> _Given records_
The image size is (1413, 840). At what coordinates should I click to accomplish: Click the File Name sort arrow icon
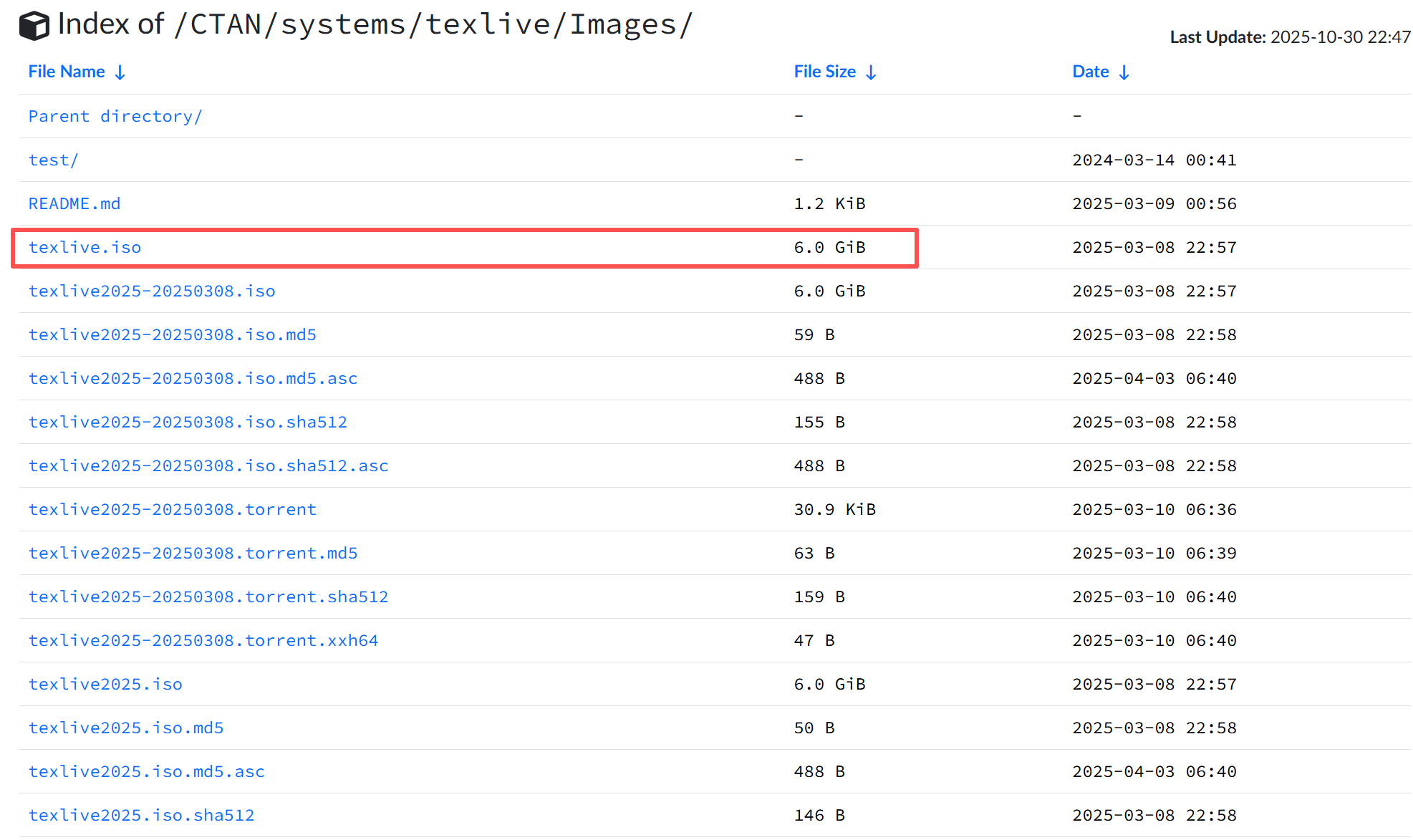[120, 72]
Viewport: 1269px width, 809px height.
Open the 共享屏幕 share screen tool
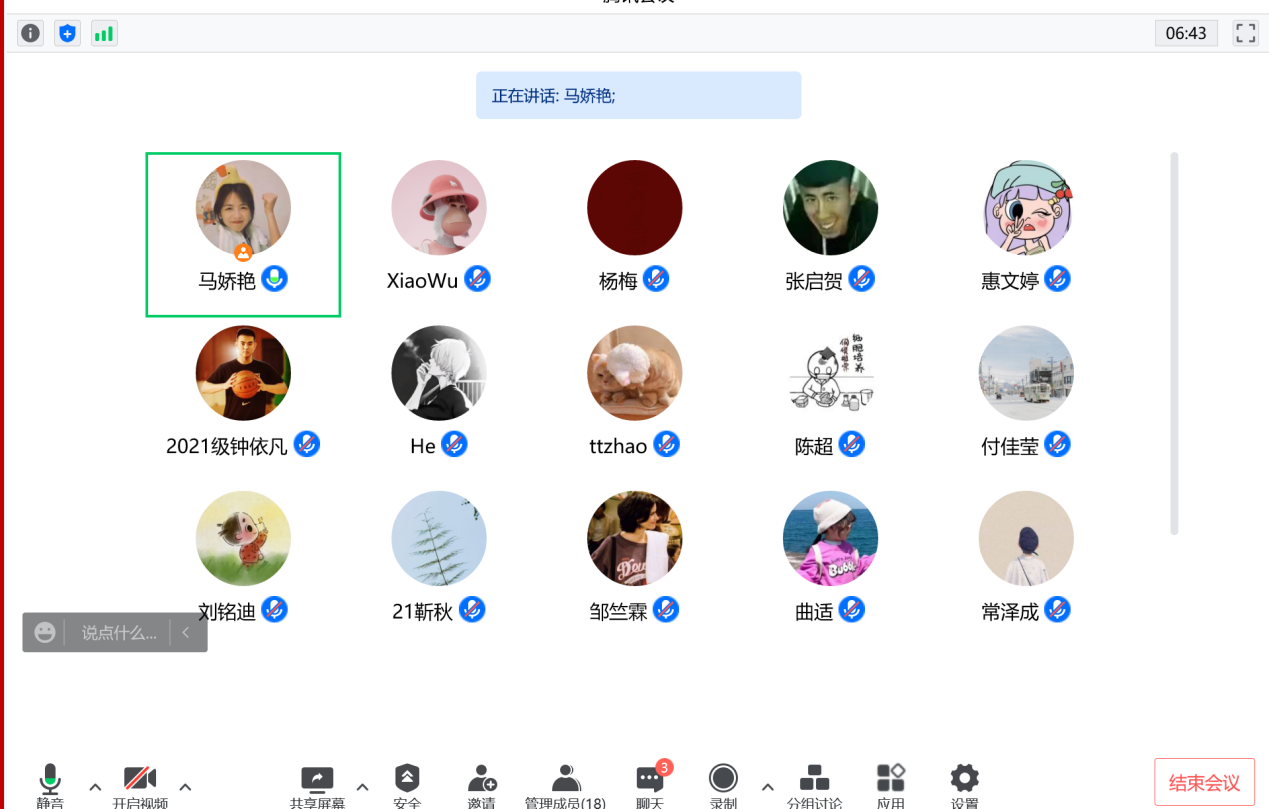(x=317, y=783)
==
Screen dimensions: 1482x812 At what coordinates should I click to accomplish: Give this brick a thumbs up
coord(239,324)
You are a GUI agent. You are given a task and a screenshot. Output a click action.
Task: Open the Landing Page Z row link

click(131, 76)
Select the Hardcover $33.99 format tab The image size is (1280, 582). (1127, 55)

> _What is required_
Put the lines from the one with "The image size is (1413, 840)." up to and including the one with "(x=317, y=783)" into a Markdown table with the columns Row and Line, skipping any blank lines. Leave the pictures out of your answer.

> _Answer to the problem_
| Row | Line |
|---|---|
| 1 | The image size is (1413, 840). At what coordinates should I click to accomplish: Click the File Name sort arrow icon |
| 2 | [120, 72] |
| 3 | Viewport: 1269px width, 809px height. |
| 4 | Open the 共享屏幕 share screen tool |
| 5 | (x=317, y=783) |